__HOW TO COMPLETE THIS TASK__: Character for character, give back every line below.

__GIVEN DATA__:

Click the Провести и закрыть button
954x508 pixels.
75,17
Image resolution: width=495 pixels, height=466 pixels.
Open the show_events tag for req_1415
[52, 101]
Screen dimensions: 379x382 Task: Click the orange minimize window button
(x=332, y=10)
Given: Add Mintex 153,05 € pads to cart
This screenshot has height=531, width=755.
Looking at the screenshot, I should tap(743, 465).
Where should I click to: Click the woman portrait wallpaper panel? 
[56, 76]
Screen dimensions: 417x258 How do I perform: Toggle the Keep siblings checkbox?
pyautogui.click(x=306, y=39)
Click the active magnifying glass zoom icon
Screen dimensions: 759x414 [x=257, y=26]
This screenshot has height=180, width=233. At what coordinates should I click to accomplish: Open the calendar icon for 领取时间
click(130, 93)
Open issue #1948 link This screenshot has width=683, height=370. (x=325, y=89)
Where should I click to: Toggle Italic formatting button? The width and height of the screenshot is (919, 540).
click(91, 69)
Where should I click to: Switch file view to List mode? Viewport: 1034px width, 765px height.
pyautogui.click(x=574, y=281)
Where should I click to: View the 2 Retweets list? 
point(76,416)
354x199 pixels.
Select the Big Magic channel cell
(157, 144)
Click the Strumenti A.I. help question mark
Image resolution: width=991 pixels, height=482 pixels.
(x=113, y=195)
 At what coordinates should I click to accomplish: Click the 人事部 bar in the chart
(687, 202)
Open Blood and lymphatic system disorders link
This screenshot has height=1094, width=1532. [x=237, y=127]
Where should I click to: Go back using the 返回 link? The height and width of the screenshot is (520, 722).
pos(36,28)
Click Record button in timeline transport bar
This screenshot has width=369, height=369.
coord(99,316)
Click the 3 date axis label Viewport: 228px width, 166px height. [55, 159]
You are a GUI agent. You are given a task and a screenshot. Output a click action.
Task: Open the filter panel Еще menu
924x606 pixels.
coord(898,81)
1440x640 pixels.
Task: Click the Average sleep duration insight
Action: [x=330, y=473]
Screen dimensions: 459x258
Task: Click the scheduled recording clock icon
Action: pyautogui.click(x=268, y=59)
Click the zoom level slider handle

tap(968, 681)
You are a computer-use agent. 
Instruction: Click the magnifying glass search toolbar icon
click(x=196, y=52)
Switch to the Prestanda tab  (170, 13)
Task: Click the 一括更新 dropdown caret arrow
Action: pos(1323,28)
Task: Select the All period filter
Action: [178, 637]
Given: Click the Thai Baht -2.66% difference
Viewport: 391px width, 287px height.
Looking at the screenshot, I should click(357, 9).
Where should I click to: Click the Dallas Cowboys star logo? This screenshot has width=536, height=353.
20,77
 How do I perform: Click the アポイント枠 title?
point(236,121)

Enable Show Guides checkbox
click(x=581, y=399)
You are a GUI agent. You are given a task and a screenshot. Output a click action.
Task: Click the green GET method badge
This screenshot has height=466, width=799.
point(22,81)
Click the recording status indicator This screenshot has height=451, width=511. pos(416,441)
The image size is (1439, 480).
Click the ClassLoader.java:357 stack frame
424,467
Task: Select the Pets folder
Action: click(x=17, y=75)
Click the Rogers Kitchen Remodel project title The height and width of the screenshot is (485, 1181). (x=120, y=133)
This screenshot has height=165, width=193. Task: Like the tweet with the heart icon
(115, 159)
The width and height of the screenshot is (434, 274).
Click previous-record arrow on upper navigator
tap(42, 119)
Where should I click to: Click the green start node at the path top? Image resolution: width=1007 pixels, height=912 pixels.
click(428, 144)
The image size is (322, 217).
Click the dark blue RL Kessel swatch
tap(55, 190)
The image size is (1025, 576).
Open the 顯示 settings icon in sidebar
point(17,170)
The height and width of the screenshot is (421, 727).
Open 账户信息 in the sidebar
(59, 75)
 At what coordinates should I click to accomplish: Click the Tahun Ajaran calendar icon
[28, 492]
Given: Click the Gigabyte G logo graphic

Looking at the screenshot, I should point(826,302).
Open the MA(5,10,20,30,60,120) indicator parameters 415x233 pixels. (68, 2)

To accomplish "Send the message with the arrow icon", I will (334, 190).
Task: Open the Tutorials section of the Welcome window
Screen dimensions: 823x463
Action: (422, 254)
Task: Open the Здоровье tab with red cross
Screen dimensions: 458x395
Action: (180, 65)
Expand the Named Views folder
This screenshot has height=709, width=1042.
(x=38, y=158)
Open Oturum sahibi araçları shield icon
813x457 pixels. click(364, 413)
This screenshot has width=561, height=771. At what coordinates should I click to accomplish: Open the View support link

__WRITTEN ANSWER__:
Click the Провести и закрыть button
954x508 pixels.
75,17
Image resolution: width=495 pixels, height=466 pixels.
Open the show_events tag for req_1415
[52, 101]
Screen dimensions: 379x382 Task: Click the orange minimize window button
(x=332, y=10)
Given: Add Mintex 153,05 € pads to cart
This screenshot has height=531, width=755.
Looking at the screenshot, I should tap(743, 465).
Where should I click to: Click the woman portrait wallpaper panel? 
[56, 76]
Screen dimensions: 417x258 How do I perform: Toggle the Keep siblings checkbox?
pyautogui.click(x=306, y=39)
Click the active magnifying glass zoom icon
Screen dimensions: 759x414 [x=257, y=26]
This screenshot has height=180, width=233. At what coordinates should I click to accomplish: Open the calendar icon for 领取时间
click(130, 93)
Open issue #1948 link This screenshot has width=683, height=370. (x=325, y=89)
Where should I click to: Toggle Italic formatting button? The width and height of the screenshot is (919, 540).
click(91, 69)
Where should I click to: Switch file view to List mode? Viewport: 1034px width, 765px height.
pyautogui.click(x=574, y=281)
Where should I click to: View the 2 Retweets list? 
point(76,416)
354x199 pixels.
Select the Big Magic channel cell
(157, 144)
Click the Strumenti A.I. help question mark
Image resolution: width=991 pixels, height=482 pixels.
(x=113, y=195)
 At what coordinates should I click to accomplish: Click the 人事部 bar in the chart
(687, 202)
Open Blood and lymphatic system disorders link
This screenshot has height=1094, width=1532. [x=237, y=127]
Where should I click to: Go back using the 返回 link? The height and width of the screenshot is (520, 722).
pos(36,28)
Click Record button in timeline transport bar
This screenshot has width=369, height=369.
coord(99,316)
Click the 3 date axis label Viewport: 228px width, 166px height. [55, 159]
You are a GUI agent. You are given a task and a screenshot. Output a click action.
Task: Open the filter panel Еще menu
924x606 pixels.
coord(898,81)
1440x640 pixels.
Task: Click the Average sleep duration insight
Action: [x=330, y=473]
Screen dimensions: 459x258
Task: Click the scheduled recording clock icon
Action: pyautogui.click(x=268, y=59)
Click the zoom level slider handle

tap(968, 681)
You are a computer-use agent. 
Instruction: Click the magnifying glass search toolbar icon
click(x=196, y=52)
Switch to the Prestanda tab  (170, 13)
Task: Click the 一括更新 dropdown caret arrow
Action: pos(1323,28)
Task: Select the All period filter
Action: [178, 637]
Given: Click the Thai Baht -2.66% difference
Viewport: 391px width, 287px height.
Looking at the screenshot, I should click(357, 9).
Where should I click to: Click the Dallas Cowboys star logo? This screenshot has width=536, height=353.
20,77
 How do I perform: Click the アポイント枠 title?
point(236,121)

Enable Show Guides checkbox
click(x=581, y=399)
You are a GUI agent. You are given a task and a screenshot. Output a click action.
Task: Click the green GET method badge
This screenshot has height=466, width=799.
point(22,81)
Click the recording status indicator This screenshot has height=451, width=511. pos(416,441)
The image size is (1439, 480).
Click the ClassLoader.java:357 stack frame
424,467
Task: Select the Pets folder
Action: click(x=17, y=75)
Click the Rogers Kitchen Remodel project title The height and width of the screenshot is (485, 1181). (x=120, y=133)
This screenshot has height=165, width=193. Task: Like the tweet with the heart icon
(115, 159)
The width and height of the screenshot is (434, 274).
Click previous-record arrow on upper navigator
tap(42, 119)
Where should I click to: Click the green start node at the path top? Image resolution: width=1007 pixels, height=912 pixels.
click(428, 144)
The image size is (322, 217).
Click the dark blue RL Kessel swatch
tap(55, 190)
The image size is (1025, 576).
Open the 顯示 settings icon in sidebar
point(17,170)
The height and width of the screenshot is (421, 727).
Open 账户信息 in the sidebar
(59, 75)
 At what coordinates should I click to accomplish: Click the Tahun Ajaran calendar icon
[28, 492]
Given: Click the Gigabyte G logo graphic

Looking at the screenshot, I should point(826,302).
Open the MA(5,10,20,30,60,120) indicator parameters 415x233 pixels. (68, 2)

To accomplish "Send the message with the arrow icon", I will (334, 190).
Task: Open the Tutorials section of the Welcome window
Screen dimensions: 823x463
Action: (422, 254)
Task: Open the Здоровье tab with red cross
Screen dimensions: 458x395
Action: (180, 65)
Expand the Named Views folder
This screenshot has height=709, width=1042.
(x=38, y=158)
Open Oturum sahibi araçları shield icon
813x457 pixels. click(364, 413)
This screenshot has width=561, height=771. At what coordinates should I click to accomplish: Open the View support link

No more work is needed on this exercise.